À época, em São Paulo, presos eram retirados do antigo Presídio Tiradentes e executados na periferia. O jurista e promotor de justiça Hélio Pereira Bicudo, que investigou o Esquadrão da Morte durante 364 dias, provou a conexão entre seus integrantes do Rio de Janeiro e de São Paulo.
Na manhã desta quarta-feira, 10 pessoas morreram e cinco ficaram feridas durante uma operação das polícias Militar e Civil no Complexo da Penha, Zona Norte do Rio. Dois feridos são policiais militares do Bope. Em São Paulo, 16 pessoas morreram desde o início da Operação Escudo, realizada na Baixada Santista, no litoral de São Paulo, deflagrada na última sexta-feira, após execução de um PM da equipe Rondas Ostensivas Tobias Aguiar (Rota) durante patrulhamento. O suposto responsável se entregou à polícia.
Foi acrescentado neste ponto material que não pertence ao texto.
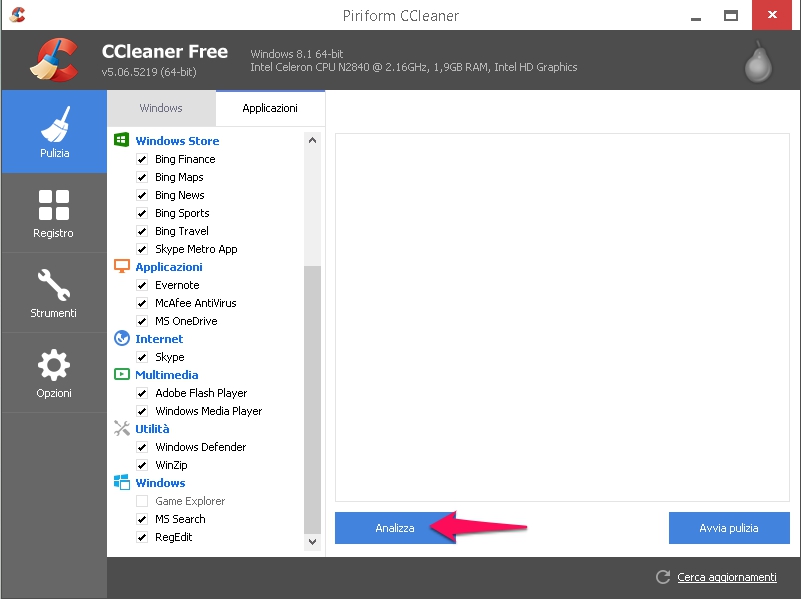
Task: Open the Cerca aggiornamenti link
Action: click(x=726, y=577)
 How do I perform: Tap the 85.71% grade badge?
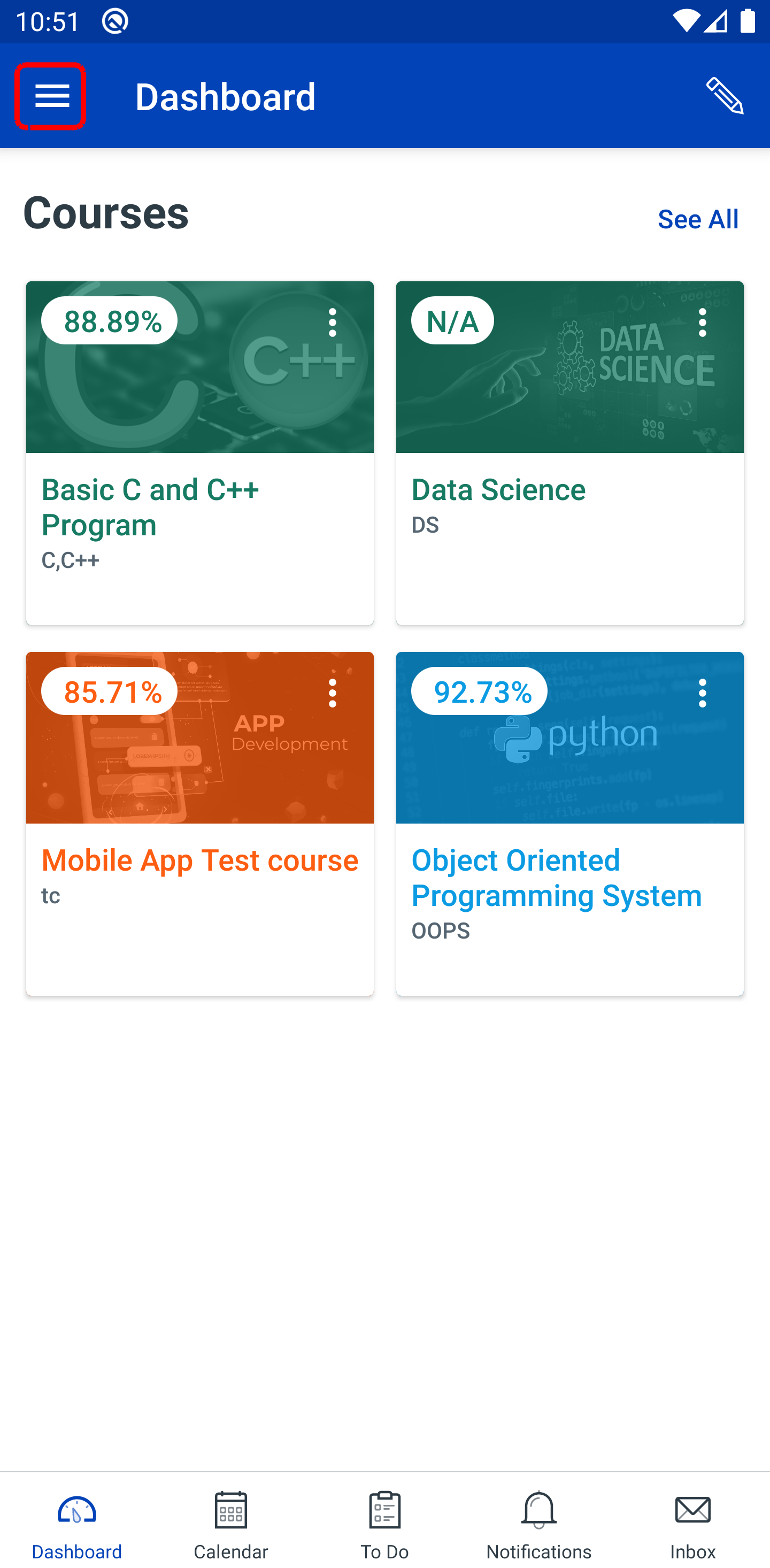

Os governadores do Rio de Janeiro, Cláudio Castro (PL), e de São Paulo, Tarcísio de Freitas (PR), endossaram a escalada das ações policiais, com a ressalva de que eventuais excessos serão punidos. Na verdade, ambos as veem como política de segurança e, simultaneamente, ativo eleitoral. Entretanto, o emprego desproporcional da força tem a eficácia duvidosa, como demonstrou o “Esquadrão da Morte”. Como se sabe, por definição, não existe crime organizado sem conexão com agentes do aparelho de Estado.